------ The records

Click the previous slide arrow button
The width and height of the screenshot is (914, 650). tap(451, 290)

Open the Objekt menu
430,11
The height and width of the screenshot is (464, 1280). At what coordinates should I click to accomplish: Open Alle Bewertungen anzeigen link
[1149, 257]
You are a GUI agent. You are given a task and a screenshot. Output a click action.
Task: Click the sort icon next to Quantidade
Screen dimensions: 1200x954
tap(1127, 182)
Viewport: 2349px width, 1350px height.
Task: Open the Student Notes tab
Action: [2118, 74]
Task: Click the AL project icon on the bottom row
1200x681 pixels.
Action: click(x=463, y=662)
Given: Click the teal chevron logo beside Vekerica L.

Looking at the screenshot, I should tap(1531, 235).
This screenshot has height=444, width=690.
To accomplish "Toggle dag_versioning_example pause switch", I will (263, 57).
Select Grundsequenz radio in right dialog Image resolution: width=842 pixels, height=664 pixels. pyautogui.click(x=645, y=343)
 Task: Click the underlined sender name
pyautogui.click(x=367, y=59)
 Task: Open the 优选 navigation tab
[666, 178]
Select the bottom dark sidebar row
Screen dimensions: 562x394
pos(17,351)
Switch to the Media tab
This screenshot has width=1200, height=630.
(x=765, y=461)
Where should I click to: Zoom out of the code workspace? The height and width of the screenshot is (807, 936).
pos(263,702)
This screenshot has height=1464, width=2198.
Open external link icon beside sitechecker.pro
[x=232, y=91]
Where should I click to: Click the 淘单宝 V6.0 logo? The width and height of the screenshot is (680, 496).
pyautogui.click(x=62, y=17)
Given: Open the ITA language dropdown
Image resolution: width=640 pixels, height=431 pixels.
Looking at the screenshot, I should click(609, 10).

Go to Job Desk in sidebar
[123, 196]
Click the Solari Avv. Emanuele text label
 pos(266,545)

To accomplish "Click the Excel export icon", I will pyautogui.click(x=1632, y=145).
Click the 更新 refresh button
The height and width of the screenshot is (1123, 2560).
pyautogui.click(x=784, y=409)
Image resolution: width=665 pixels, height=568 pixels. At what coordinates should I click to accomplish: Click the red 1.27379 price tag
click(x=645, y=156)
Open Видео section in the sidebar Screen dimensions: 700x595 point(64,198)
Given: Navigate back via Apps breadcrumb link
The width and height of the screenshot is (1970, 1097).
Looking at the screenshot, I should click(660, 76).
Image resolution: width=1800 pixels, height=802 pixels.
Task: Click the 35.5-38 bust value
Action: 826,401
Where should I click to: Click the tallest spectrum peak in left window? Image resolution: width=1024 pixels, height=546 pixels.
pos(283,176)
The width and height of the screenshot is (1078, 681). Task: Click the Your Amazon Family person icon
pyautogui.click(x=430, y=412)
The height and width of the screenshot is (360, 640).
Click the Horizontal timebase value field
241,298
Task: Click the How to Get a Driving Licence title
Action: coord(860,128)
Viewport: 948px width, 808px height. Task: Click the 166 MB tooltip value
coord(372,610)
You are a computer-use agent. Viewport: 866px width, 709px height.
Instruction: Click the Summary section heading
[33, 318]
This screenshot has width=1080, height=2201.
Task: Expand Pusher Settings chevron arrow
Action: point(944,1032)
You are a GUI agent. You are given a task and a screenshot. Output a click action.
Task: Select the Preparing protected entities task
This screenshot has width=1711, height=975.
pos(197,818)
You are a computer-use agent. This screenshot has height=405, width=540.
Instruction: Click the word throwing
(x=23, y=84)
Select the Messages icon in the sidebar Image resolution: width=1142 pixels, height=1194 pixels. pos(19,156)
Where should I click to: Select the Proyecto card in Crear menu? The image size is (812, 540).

------------

Exercise requirements - Quote the listing above line for line, with nothing changed.

The response -
Click the previous slide arrow button
The width and height of the screenshot is (914, 650). tap(451, 290)

Open the Objekt menu
430,11
The height and width of the screenshot is (464, 1280). At what coordinates should I click to accomplish: Open Alle Bewertungen anzeigen link
[1149, 257]
You are a GUI agent. You are given a task and a screenshot. Output a click action.
Task: Click the sort icon next to Quantidade
Screen dimensions: 1200x954
tap(1127, 182)
Viewport: 2349px width, 1350px height.
Task: Open the Student Notes tab
Action: [2118, 74]
Task: Click the AL project icon on the bottom row
1200x681 pixels.
Action: click(x=463, y=662)
Given: Click the teal chevron logo beside Vekerica L.

Looking at the screenshot, I should tap(1531, 235).
This screenshot has height=444, width=690.
To accomplish "Toggle dag_versioning_example pause switch", I will (263, 57).
Select Grundsequenz radio in right dialog Image resolution: width=842 pixels, height=664 pixels. pyautogui.click(x=645, y=343)
 Task: Click the underlined sender name
pyautogui.click(x=367, y=59)
 Task: Open the 优选 navigation tab
[666, 178]
Select the bottom dark sidebar row
Screen dimensions: 562x394
pos(17,351)
Switch to the Media tab
This screenshot has width=1200, height=630.
(x=765, y=461)
Where should I click to: Zoom out of the code workspace? The height and width of the screenshot is (807, 936).
pos(263,702)
This screenshot has height=1464, width=2198.
Open external link icon beside sitechecker.pro
[x=232, y=91]
Where should I click to: Click the 淘单宝 V6.0 logo? The width and height of the screenshot is (680, 496).
pyautogui.click(x=62, y=17)
Given: Open the ITA language dropdown
Image resolution: width=640 pixels, height=431 pixels.
Looking at the screenshot, I should click(609, 10).

Go to Job Desk in sidebar
[123, 196]
Click the Solari Avv. Emanuele text label
 pos(266,545)

To accomplish "Click the Excel export icon", I will pyautogui.click(x=1632, y=145).
Click the 更新 refresh button
The height and width of the screenshot is (1123, 2560).
pyautogui.click(x=784, y=409)
Image resolution: width=665 pixels, height=568 pixels. At what coordinates should I click to accomplish: Click the red 1.27379 price tag
click(x=645, y=156)
Open Видео section in the sidebar Screen dimensions: 700x595 point(64,198)
Given: Navigate back via Apps breadcrumb link
The width and height of the screenshot is (1970, 1097).
Looking at the screenshot, I should click(660, 76).
Image resolution: width=1800 pixels, height=802 pixels.
Task: Click the 35.5-38 bust value
Action: 826,401
Where should I click to: Click the tallest spectrum peak in left window? Image resolution: width=1024 pixels, height=546 pixels.
pos(283,176)
The width and height of the screenshot is (1078, 681). Task: Click the Your Amazon Family person icon
pyautogui.click(x=430, y=412)
The height and width of the screenshot is (360, 640).
Click the Horizontal timebase value field
241,298
Task: Click the How to Get a Driving Licence title
Action: coord(860,128)
Viewport: 948px width, 808px height. Task: Click the 166 MB tooltip value
coord(372,610)
You are a computer-use agent. Viewport: 866px width, 709px height.
Instruction: Click the Summary section heading
[33, 318]
This screenshot has width=1080, height=2201.
Task: Expand Pusher Settings chevron arrow
Action: point(944,1032)
You are a GUI agent. You are given a task and a screenshot. Output a click action.
Task: Select the Preparing protected entities task
This screenshot has width=1711, height=975.
pos(197,818)
You are a computer-use agent. This screenshot has height=405, width=540.
Instruction: Click the word throwing
(x=23, y=84)
Select the Messages icon in the sidebar Image resolution: width=1142 pixels, height=1194 pixels. pos(19,156)
Where should I click to: Select the Proyecto card in Crear menu? The image size is (812, 540).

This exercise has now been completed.